Maintaining physical distance, wearing face coverings or masks, and frequent hand hygiene are critical mitigation strategies necessary to prevent transmission of SARS-CoV-2 to SNF residents, a particularly vulnerable population at risk for poor COVID-19–associated outcomes.* Testing, containment strategies (isolation and quarantine), and vaccination of residents and health care personnel (HCP) are also essential components to protecting vulnerable residents. The findings of this study highlight the importance of maintaining public health mitigation and protection strategies that reduce transmission risk, even among persons with a history of COVID-19 infection.
(SNIP)
Five SNF residents received positive SARS-CoV-2 test results during two separate facility outbreaks that occurred in July and October 2020, suggesting possible reinfection. Affected persons experienced more severe illness during their second SARS-CoV-2 infection. Reinfection risk to the general population is suspected to be low, but SNF residents might have higher risk for new exposures, given the congregate nature of these settings and ongoing interactions with HCP and other residents.
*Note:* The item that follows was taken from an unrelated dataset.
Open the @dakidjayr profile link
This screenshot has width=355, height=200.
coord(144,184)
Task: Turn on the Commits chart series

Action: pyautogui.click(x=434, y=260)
In addition, the level and duration of postinfection immunity in persons with an aging immune system is unknown, but the potential health consequences of reinfection among SNF populations remain serious. Therefore, steps to protect this population from the ongoing potential of SARS-CoV-2 exposures should be implemented.
Based on the observations of this study, testing and cohorting practices in SNFs should not assume that residents infected >90 days earlier are immune to COVID-19. Public health interventions to limit transmission are vital for all persons in SNFs, including those who have previously been infected with SARS-CoV-2; these include physical distancing, use of masks (including by SNF residents, if tolerated), and frequent hand hygiene using hand sanitizer with 60%–95% alcohol or washing with soap and water for at least 20 seconds. Vaccination in these settings, as recommended by the Advisory Committee on Immunization Practices, is particularly important to optimally protect these vulnerable persons (10).
While those who are infected with, and recover from, SARS-CoV-2 likely carry some degree of acquired immunity, how long that will last, and how effective it will be against a growing array of variants, is unknown.
Today's study is a reminder that even if you've had and recovered from COVID, the usual precautions of social distancing, wearing face covers in public, and getting vaccinated when it is offered still apply.